Article 25 – Resolutions and decisions
Decisions of the board shall be taken with a simple majority of the votes cast. In the case of a tie vote, the chairman of the meeting shall have a casting vote.
Article 26 – Members of the association cannot receive any payment for the duties entrusted to them.
The function of officer of the board of administration is not remunerated. Only reasonable expenses for the needs of the association and supported by appropriate receipts will be reimbursed. This must be the subject of an express decision of the president and treasurer.
Article 27 – The internal regulations regulate the functioning of the association and its bodies in general and may not conflict with the articles of the association.
The board of administration shall adopt and may amend the internal regulations / submitted to the approval of the general assembly.
The rules regarding the following points will be laid down in the internal regulations:
- meetings of the general assembly and the board of administration, related to the notice, agenda, timetable and conduct;
- admission, resignation and expulsion of members;
- decisions of the general assembly and the board of administration, related to the votes, quorums and minutes;
- financing of the association;
- daily management;
Amendments to the articles
Article 28 – Amendments to the articles of the association are made by the general assembly.
Decisions to amendments to the articles of the association shall be taken with a two-thirds majority of the votes cast, which are present or validly represented.
Article 29 – The financial year shall be January 1 through December 31 of each year. Per exception, the first year will start April 1, and will end on the December 31.

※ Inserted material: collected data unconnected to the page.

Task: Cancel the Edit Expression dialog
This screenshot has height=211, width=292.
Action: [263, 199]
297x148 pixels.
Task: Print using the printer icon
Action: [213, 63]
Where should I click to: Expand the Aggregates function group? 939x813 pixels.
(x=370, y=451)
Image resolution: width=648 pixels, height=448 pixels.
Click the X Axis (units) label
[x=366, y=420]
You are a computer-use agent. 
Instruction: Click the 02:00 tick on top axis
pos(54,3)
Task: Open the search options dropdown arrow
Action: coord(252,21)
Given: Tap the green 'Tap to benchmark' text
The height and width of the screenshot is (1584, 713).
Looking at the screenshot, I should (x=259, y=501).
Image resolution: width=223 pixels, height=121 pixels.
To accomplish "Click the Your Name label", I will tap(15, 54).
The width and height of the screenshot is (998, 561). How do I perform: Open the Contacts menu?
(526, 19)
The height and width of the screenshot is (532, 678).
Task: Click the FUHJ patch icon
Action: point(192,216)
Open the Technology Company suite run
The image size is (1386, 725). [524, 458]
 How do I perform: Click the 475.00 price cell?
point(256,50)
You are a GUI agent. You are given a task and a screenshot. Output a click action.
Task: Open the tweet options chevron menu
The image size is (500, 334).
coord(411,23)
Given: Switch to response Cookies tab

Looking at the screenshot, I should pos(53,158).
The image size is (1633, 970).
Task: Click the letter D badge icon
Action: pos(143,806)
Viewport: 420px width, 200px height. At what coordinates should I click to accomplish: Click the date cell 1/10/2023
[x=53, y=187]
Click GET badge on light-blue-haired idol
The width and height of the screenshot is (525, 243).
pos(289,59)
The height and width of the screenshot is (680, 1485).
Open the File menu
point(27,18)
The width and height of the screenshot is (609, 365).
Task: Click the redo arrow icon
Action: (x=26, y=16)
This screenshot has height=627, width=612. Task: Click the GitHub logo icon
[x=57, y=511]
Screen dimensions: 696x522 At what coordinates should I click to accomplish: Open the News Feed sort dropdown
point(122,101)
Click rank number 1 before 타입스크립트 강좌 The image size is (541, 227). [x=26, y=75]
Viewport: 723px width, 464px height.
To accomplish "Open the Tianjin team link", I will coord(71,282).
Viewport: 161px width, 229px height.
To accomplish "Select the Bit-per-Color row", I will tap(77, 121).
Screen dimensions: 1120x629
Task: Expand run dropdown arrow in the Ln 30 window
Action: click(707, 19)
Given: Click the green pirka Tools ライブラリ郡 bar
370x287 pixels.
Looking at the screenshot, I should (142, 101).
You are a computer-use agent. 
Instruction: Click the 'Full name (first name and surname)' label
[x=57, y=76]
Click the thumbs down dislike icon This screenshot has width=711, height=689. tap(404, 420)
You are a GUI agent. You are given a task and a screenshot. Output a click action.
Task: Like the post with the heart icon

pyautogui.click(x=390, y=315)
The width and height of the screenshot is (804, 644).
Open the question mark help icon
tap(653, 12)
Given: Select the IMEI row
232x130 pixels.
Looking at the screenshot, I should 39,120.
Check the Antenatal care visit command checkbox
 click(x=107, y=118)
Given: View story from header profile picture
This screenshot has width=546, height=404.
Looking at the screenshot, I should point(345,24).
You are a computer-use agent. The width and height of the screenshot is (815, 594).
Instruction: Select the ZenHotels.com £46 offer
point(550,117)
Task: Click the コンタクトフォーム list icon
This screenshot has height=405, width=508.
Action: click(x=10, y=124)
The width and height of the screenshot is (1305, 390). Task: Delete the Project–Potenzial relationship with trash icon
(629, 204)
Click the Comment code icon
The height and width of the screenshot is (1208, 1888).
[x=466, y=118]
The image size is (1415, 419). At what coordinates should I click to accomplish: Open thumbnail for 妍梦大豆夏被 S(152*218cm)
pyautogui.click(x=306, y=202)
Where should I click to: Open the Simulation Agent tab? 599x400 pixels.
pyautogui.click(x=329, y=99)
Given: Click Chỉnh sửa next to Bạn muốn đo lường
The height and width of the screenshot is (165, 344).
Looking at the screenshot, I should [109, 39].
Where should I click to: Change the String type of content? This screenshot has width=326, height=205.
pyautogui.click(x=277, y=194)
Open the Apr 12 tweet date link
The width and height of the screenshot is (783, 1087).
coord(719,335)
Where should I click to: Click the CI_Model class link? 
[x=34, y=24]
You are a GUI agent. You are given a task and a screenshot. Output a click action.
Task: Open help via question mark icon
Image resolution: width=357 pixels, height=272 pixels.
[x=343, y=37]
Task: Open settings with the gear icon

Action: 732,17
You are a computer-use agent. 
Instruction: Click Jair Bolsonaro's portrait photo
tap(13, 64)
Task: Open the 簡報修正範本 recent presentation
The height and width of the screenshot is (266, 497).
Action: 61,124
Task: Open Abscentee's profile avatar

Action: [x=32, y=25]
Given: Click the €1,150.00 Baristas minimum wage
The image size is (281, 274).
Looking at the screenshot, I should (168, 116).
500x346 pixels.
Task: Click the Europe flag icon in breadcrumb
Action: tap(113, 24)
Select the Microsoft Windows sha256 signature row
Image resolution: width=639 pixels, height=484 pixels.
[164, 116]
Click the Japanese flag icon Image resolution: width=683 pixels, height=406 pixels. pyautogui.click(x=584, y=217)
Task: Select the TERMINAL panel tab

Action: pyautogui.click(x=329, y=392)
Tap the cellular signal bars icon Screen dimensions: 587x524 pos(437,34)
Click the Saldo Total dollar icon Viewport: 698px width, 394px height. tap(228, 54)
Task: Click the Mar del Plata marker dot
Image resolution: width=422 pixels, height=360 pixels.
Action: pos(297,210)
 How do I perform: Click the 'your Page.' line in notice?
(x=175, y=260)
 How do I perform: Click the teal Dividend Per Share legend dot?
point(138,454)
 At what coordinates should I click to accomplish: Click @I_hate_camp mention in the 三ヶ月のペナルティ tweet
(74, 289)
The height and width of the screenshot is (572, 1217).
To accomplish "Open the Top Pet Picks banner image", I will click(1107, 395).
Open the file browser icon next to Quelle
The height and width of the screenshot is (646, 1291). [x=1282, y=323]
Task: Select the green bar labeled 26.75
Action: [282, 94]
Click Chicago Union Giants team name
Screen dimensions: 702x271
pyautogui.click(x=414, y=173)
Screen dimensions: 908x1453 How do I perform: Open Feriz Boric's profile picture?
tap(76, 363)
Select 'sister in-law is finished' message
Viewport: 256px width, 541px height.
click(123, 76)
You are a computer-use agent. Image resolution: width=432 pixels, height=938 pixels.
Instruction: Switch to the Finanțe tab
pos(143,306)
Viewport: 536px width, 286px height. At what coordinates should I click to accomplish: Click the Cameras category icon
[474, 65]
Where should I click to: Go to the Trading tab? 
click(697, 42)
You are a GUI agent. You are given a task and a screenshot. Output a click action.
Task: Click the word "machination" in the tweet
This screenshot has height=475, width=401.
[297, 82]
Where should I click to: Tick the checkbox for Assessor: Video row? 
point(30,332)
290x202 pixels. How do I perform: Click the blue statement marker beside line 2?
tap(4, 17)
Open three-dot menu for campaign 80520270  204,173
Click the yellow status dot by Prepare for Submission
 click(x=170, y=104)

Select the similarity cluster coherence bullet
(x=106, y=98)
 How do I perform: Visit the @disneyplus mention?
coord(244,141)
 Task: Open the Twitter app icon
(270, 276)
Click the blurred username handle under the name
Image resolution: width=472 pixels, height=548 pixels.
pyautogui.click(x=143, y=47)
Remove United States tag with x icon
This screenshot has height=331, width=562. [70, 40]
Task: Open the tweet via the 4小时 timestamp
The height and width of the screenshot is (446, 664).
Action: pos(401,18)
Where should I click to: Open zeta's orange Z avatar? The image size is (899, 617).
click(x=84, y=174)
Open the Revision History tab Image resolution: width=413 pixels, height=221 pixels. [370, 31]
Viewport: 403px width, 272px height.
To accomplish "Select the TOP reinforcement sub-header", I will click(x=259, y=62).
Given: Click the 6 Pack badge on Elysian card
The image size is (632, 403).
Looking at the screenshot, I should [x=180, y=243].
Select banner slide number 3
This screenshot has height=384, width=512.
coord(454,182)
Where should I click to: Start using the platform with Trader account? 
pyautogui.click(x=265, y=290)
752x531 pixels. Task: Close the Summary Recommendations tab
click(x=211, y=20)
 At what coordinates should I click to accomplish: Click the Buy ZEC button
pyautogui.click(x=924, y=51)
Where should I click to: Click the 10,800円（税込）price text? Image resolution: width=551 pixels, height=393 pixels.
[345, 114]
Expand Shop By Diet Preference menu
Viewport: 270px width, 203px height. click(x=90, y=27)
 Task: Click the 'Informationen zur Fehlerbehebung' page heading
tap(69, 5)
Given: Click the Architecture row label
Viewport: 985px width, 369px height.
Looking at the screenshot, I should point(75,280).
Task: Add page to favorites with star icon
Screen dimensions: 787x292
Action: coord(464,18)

Article 30 – Any proposal to dissolve the association shall only be valid if proposed by the board of administration or one third of the general assembly. In the event that the association is dissolved, the general assembly shall decide by a simple majority of the votes cast on the appointments, powers and remuneration of the liquidators, the methods and procedures for the liquidation of the association and the destination to be given to the net assets of the association. The net assets of the association will have to be allocated to a non-profit purpose.